WHAT NEEDS TO BE DONE —
In the records below, begin at the line containing "Where should I click to: Toggle" and end at the line containing "Given: Click Notify Later beside Admit Card"; quote every line in that span exactly, including both boundary lines, and no others.

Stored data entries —
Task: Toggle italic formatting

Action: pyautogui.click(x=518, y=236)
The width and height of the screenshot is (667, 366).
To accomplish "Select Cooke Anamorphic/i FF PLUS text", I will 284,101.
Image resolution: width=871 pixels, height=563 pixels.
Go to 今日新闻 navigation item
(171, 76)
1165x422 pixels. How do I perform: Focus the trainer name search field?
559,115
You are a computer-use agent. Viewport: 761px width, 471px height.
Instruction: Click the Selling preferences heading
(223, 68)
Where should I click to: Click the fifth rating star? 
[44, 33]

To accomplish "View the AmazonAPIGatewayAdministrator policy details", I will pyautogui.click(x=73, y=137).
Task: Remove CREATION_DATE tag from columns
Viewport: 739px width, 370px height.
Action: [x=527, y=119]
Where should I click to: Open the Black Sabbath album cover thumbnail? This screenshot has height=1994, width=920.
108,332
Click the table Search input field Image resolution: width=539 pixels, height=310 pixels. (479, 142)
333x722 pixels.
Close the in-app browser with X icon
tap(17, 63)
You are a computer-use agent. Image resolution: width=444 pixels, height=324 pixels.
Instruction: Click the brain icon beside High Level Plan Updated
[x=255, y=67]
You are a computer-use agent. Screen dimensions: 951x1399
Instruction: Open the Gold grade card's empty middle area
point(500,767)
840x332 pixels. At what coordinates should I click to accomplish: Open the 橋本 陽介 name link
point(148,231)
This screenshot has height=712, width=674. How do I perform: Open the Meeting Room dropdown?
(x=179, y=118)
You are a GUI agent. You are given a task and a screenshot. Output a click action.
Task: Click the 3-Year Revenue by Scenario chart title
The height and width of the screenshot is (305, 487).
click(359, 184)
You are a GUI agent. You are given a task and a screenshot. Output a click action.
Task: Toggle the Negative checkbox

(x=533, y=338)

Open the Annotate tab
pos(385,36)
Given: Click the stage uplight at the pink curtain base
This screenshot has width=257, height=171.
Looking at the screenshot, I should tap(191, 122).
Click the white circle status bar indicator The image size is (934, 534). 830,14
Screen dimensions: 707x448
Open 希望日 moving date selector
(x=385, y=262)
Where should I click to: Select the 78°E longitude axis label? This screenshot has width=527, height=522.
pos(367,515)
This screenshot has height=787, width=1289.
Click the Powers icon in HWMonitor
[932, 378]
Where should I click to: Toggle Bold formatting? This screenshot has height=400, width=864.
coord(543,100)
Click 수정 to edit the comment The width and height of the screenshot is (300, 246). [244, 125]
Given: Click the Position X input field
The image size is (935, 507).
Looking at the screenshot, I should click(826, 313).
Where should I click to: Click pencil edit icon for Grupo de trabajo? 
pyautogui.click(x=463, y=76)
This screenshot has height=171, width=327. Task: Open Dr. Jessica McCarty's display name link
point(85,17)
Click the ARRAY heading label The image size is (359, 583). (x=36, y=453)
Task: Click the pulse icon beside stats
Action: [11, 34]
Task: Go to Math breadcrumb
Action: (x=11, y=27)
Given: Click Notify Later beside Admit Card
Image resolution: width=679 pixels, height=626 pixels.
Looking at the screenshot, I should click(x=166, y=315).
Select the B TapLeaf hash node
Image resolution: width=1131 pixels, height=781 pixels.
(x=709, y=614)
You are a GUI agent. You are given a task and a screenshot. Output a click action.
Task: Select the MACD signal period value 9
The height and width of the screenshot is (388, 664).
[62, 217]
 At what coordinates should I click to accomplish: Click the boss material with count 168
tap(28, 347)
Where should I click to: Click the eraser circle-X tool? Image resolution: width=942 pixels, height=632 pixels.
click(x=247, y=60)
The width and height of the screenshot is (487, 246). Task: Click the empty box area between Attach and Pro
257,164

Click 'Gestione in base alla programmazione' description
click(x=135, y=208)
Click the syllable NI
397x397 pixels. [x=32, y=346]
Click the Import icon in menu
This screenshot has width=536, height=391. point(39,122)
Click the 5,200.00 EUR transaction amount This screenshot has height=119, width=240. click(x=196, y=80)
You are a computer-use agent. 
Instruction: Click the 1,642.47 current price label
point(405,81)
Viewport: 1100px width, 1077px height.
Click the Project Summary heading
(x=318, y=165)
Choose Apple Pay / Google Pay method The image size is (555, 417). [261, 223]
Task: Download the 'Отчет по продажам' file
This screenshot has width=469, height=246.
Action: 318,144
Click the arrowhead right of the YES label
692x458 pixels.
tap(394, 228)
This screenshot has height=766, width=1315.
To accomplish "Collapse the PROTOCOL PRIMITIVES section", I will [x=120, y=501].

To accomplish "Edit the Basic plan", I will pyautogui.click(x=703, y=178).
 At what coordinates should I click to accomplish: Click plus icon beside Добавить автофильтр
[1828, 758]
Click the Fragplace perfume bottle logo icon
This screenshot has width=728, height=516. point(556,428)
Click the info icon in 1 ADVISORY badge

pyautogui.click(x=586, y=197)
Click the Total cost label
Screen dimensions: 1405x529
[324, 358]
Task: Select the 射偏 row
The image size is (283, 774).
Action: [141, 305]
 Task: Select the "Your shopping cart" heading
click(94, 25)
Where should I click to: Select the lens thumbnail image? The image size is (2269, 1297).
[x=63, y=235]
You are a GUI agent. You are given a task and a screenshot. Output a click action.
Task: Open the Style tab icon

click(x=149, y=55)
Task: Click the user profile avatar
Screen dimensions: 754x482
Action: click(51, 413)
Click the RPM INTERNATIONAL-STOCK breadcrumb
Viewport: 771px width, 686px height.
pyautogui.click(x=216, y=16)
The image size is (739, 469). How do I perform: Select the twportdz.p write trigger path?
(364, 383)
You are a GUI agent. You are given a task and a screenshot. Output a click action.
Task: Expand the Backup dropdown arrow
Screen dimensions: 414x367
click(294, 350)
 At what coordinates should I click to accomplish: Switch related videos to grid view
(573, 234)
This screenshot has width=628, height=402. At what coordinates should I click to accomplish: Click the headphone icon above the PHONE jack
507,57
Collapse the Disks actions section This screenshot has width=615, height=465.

REPLY TO THE TASK —
Where should I click to: Toggle Bold formatting? This screenshot has height=400, width=864.
coord(543,100)
Click 수정 to edit the comment The width and height of the screenshot is (300, 246). [244, 125]
Given: Click the Position X input field
The image size is (935, 507).
Looking at the screenshot, I should click(826, 313).
Where should I click to: Click pencil edit icon for Grupo de trabajo? 
pyautogui.click(x=463, y=76)
This screenshot has height=171, width=327. Task: Open Dr. Jessica McCarty's display name link
point(85,17)
Click the ARRAY heading label The image size is (359, 583). (x=36, y=453)
Task: Click the pulse icon beside stats
Action: [11, 34]
Task: Go to Math breadcrumb
Action: (x=11, y=27)
Given: Click Notify Later beside Admit Card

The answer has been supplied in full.